A. Continue feedings and recheck labs in the morning
B. Notify the provider immediately and slow the refeeding rate
C. Encourage the patient to increase oral fluid intake
D. Administer PRN lorazepam for anxiety
Correct Answer: B
Rationale:
Low phosphate, potassium, and magnesium signal refeeding syndrome, a life-threatening shift leading to arrhythmias and respiratory failure. Priority: slow refeeding and correct electrolytes immediately.
A patient with severe alcohol use disorder is on CIWA monitoring. Four hours after admission, the patient becomes diaphoretic, has a BP of 168/98, HR 124, tremors, and reports “seeing bugs on the walls.” What action is the nurse’s priority?

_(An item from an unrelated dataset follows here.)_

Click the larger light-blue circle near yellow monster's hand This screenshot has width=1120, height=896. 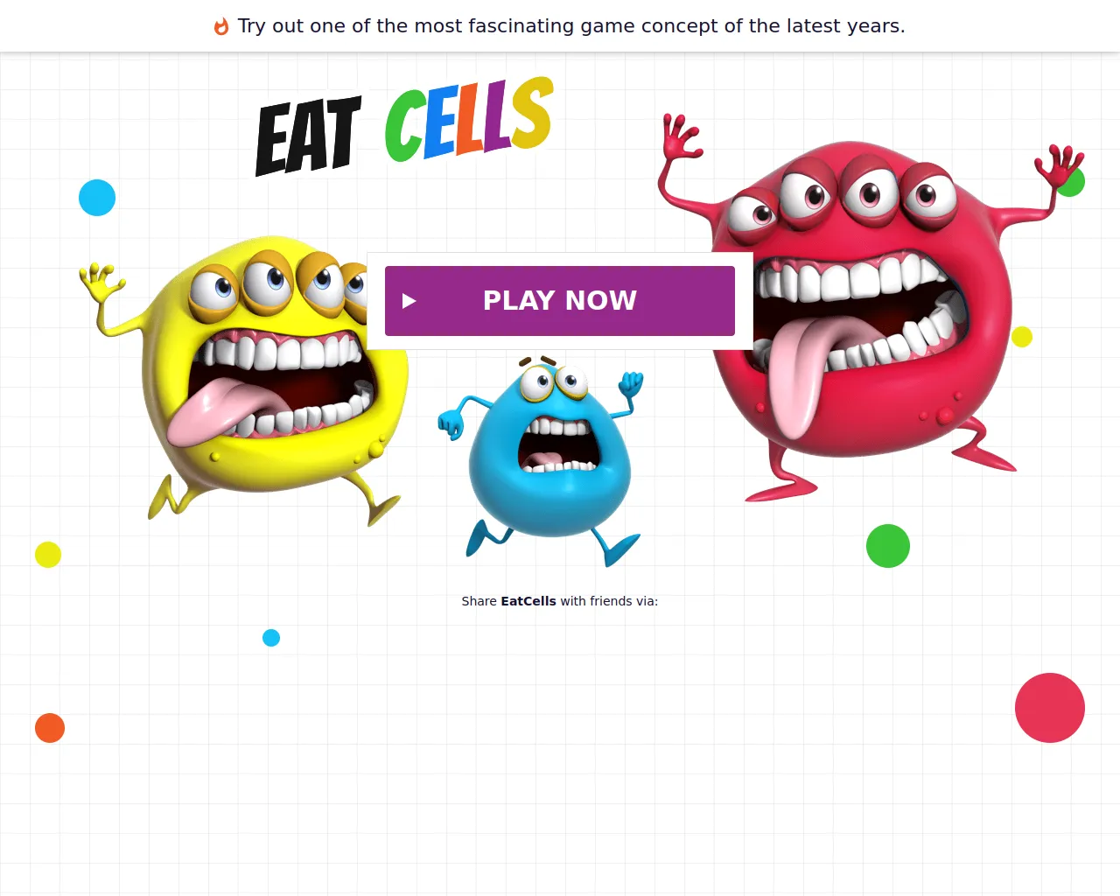[97, 198]
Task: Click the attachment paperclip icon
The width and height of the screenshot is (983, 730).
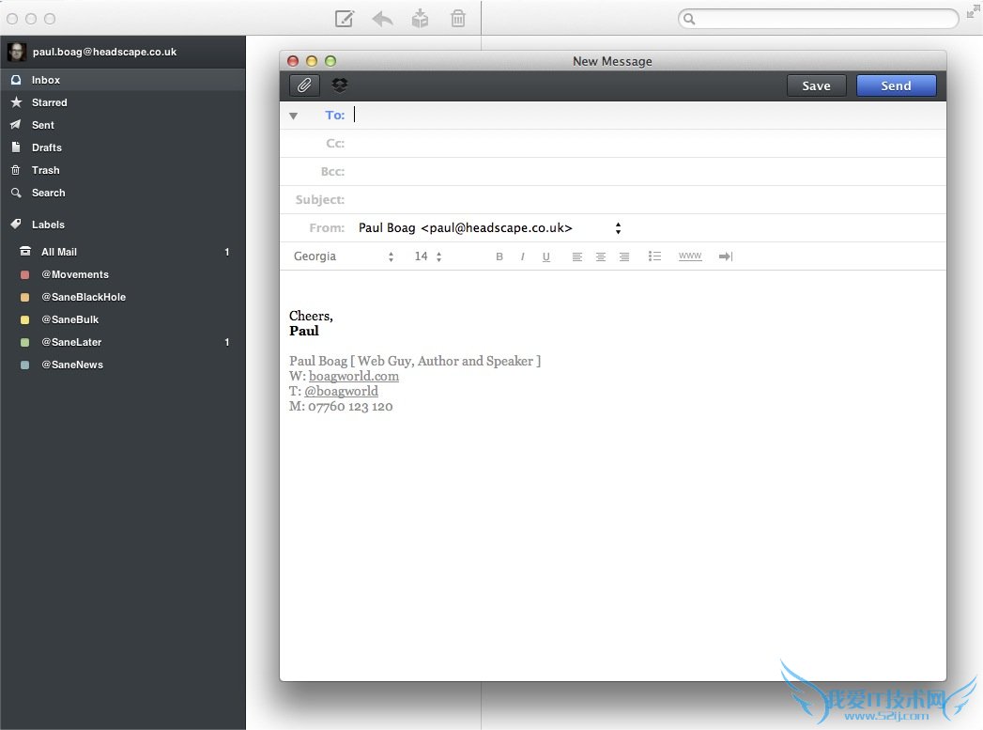Action: (303, 85)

A. Reorient the patient to reality
B. Administer the prescribed benzodiazepine dose
C. Increase environmental lighting
D. Notify security to assist with agitation
Correct Answer: B
Rationale:
Visual hallucinations + autonomic hyperactivity indicate impending delirium tremens, a medical emergency. Benzodiazepines prevent seizures and stabilize withdrawal; this is the priority intervention.
Robert works overnight road construction. He was recently place on lithium carbonate for bipolar disorder. In his job, during the summer, he sweats heavily because of high outside temperatures and the amount of effort it takes to do road construction. What dietary practice should Robert use on a night when he is sweating heavily?
A. Carry glucose tablets for emergencies
B. Drink electrolyte supplement
C. Increase salt intake
D. Restrict salt intake
Answer: C
rationale: Normally, while taking lithium carbonate the patient is to reduce his intake of salt. If the individual is sweating heavily, it is important to increase his intake of salt during that time.